Vuelo AC992, 9,456m de altitud, atrás a quedado la ciudad de México, atrás a quedado mi país. Después de dos semanas de conferencias y trabajo en mi ciudad, me despido de mis padres, de mis hermanas, de mis amigos, de mis mascotas. No puedo ocultar el sentimiento y unas lágrimas ruedan por mis mejillas. Dos semanas me resultaron insuficientes para demostrar a los míos todo lo que los extraño, todo lo que los quiero y todo lo que significan en mi vida. Son ellos mi alegría y guía, mi faro de luz.

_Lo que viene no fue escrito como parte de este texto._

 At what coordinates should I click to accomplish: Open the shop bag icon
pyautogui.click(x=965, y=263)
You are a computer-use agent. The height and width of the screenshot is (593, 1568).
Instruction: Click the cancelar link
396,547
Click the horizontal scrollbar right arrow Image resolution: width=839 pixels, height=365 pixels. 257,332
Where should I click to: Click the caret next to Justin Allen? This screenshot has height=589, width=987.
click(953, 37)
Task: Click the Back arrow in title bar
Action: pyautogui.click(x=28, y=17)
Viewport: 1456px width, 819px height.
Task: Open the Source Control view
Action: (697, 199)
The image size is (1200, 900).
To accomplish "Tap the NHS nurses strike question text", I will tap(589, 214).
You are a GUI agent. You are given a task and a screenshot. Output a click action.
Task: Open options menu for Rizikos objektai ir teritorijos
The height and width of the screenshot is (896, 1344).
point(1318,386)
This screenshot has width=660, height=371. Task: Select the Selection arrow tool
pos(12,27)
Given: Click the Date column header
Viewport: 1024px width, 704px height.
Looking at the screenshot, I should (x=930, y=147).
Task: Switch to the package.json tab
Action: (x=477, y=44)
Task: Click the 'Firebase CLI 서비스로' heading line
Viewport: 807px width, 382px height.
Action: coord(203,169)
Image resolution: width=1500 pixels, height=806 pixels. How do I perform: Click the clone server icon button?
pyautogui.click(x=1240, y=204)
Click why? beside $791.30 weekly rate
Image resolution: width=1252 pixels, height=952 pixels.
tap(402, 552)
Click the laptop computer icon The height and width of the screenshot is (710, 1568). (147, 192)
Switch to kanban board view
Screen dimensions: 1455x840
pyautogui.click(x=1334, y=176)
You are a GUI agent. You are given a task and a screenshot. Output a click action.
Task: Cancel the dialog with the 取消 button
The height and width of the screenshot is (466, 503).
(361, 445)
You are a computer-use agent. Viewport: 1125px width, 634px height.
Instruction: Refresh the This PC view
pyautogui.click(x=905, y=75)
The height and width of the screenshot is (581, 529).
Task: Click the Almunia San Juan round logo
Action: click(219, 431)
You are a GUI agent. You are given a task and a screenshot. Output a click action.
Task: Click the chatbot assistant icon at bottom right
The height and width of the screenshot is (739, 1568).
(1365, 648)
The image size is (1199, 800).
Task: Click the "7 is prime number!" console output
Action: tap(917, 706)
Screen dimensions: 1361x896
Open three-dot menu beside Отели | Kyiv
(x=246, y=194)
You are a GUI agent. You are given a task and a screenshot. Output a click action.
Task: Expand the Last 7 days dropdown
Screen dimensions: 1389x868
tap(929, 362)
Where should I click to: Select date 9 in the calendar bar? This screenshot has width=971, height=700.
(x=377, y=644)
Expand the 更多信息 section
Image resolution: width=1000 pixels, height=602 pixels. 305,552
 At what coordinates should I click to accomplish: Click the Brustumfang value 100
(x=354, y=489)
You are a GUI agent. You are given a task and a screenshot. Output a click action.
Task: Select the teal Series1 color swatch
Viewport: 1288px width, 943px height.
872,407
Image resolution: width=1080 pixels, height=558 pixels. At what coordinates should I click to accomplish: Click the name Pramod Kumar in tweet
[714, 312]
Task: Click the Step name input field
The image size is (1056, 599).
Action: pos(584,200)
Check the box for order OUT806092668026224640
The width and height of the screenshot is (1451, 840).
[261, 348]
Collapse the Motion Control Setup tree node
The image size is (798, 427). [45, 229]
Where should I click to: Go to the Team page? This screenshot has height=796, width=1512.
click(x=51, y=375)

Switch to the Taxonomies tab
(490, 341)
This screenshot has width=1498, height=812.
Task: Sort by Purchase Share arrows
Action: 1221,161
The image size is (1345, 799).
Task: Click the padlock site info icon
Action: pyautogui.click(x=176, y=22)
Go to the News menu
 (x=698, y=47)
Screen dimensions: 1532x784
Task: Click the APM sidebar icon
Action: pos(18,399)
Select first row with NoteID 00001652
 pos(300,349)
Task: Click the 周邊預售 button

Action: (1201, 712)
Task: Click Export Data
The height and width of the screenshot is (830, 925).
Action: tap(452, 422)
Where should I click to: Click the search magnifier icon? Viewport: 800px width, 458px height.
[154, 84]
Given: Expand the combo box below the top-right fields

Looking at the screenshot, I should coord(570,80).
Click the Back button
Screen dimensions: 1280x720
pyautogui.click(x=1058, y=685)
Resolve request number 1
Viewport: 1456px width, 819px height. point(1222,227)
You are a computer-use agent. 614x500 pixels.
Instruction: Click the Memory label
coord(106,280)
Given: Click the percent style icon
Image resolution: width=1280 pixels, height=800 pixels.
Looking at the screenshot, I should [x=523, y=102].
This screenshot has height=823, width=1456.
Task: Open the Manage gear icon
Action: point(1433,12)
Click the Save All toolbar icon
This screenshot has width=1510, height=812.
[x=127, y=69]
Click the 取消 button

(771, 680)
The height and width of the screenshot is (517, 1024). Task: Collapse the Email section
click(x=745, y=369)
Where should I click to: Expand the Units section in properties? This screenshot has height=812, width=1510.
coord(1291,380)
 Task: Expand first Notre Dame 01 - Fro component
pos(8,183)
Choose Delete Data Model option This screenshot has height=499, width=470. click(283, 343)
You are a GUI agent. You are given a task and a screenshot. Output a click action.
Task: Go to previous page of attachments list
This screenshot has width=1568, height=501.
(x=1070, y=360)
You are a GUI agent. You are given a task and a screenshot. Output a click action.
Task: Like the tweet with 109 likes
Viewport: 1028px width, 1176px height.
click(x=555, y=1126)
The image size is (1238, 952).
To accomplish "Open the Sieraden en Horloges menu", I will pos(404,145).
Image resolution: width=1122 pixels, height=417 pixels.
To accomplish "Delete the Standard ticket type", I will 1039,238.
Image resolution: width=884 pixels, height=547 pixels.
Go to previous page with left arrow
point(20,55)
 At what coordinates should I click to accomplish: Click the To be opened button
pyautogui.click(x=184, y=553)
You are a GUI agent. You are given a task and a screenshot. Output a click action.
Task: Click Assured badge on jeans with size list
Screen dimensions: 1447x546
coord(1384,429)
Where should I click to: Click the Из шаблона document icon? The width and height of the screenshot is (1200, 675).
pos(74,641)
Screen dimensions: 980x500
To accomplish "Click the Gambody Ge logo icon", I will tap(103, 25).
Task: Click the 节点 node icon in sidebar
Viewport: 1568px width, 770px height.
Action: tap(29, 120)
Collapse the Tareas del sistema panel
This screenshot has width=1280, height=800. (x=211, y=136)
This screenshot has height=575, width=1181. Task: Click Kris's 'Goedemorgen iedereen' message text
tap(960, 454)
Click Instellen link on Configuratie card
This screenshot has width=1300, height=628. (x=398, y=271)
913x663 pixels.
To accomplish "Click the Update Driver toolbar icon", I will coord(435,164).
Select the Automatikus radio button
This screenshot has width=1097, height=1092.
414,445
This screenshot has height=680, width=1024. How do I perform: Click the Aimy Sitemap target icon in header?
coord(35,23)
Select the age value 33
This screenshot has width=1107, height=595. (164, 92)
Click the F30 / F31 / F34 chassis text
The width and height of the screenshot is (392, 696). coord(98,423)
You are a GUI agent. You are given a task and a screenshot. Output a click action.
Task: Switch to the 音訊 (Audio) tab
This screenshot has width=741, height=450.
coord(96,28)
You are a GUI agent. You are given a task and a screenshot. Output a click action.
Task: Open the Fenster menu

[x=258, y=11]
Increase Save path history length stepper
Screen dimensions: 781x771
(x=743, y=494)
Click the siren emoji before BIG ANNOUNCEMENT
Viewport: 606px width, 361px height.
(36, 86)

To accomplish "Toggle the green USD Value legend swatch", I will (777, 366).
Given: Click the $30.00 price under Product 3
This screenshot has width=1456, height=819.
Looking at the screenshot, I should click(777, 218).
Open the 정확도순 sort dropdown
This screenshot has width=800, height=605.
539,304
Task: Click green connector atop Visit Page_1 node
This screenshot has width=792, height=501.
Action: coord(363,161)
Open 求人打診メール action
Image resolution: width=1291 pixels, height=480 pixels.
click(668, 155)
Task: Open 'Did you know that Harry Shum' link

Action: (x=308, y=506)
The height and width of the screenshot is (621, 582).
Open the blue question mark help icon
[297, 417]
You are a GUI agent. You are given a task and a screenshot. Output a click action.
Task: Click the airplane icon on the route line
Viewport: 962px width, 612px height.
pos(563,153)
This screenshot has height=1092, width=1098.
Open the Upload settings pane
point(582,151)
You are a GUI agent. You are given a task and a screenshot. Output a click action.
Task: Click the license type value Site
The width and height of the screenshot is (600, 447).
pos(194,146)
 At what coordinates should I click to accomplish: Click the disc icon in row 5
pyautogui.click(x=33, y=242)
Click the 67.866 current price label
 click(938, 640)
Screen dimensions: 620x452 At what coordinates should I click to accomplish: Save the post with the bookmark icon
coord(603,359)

Han sido días muy alegres y provechosos. En primer lugar, tuve oportunidad de difundir parte de mis ideas y trabajo científico en diferentes foros, de fortalecer redes de colaboración, de intentar acercar la ciencia a nuevas generaciones de estudiantes. En segundo lugar, tuve la dicha de pasar momentos inolvidables con mis padres, de verme reflejado en su mirada, comer en su cocina, caminar a su lado, abrazarlos y decirles cuánto los quiero y necesito. Mi madre, con la dedicación que la caracteriza, me preparo toda variedad de platillos: empanadas, gorditas, tamales, mole con chocos, salsa de chileseco, arroz, frijoles, tortillas, higos rellenos de coco, chocolate, licuados de mango, de mamey y de papaya. Mi padre, se dedico a la preparación de mi fruta y jugo para el desayuno de cada mañana, además de hacerme recordar la gran variedad de sabores y colores de las aguas que impregnan de mayor brillo a mi México: mango, tamarindo, lima, guayaba, tuna, jamaica, limón, sandia, melón.

¿Días especiales? La tarde que celebramos el cumpleaños 57 de mi padre, el día que visité a mi tío y recorrí aquellos caminos que fueron testigos de mis primeros pasos en la conducción, la noche que hicimos pan de muerto y celebramos el cumpleaños 99 de la madrina de mi madre; la tarde que dediqué a la limpieza de mi habitación, el pretexto perfecto para recordar mis juguetes, revisar cada uno de mis libros, mi telescopio, mi colección de discos, mis cuadros, mis fotos; la cena con toda la familia y las risas al ver el platillo de mi madre, la sopresa al ver el platillo de Maggie. La noche de luna de Xalapa, con su neblina y su chipi-chipi golpeando mi rostro, mi visita a la peluquería. La tarde con Jordi y la familia sentados alrededor de una mesa plagada de tamales. La noche en que instalamos el altar de muertos con su flor de cempasúchil, sus tamales, su fruta, su papel picado y sus calaveritas.

Tuve la dicha de conducir el auto de mis amores por la ciudad de mis amores, de lavarlo, de ajustarle algún tornillo, alguna tuerca. De acompañar a mi madre a la biblioteca, de llevar a mi hermana a su escuela, de pasar por mi padre después de un día de trabajo, y claro, de sorprenderme al ver la nota del combustible…

El tiempo ha sido un tirano en estas dos semanas, ha volado cual parvada de pájaros tras un disparo. Pero ello no me ha impedido disfrutar a mi familia, disfrutar su tiempo y espacio. Tampoco me ha impedido recordar que tengo a mi lado gente muy valiosa, desinteresada, atenta de mi persona y sincera. Sin embargo, también constate que la envidia es uno de los peores males de la humanidad pues nunca logra saciarse.

Dos semanas en casa me resultaron suficientes para recordar que en mi corazón llevo grabado el nombre de mi familia. Dos semanas para caminar por cada habitación de mi casa, para pisar el taller y respirar su olor a madera, para estar en la cocina con mi madre, para sentarme al lado de mi padre y ver alguna película, para enterarme de los proyectos de mis hermanas, para platicar con mis mascotas. Dos semanas para preparar la despedida y las maletas. Dos semanas para pensar cuál sería la mejor forma de evitar el llanto, qué palabras utilizar para el adiós, qué hacer para vencer la nostalgía durante el vuelo. Ninguna estrategia resulto efectiva…

11,277m de altitud, atrás a quedado la ciudad de México, atrás a quedado mi país. Me despido de mi ciudad, me despido de mis padres, de mis hermanas, de mis amigos, de mis mascotas.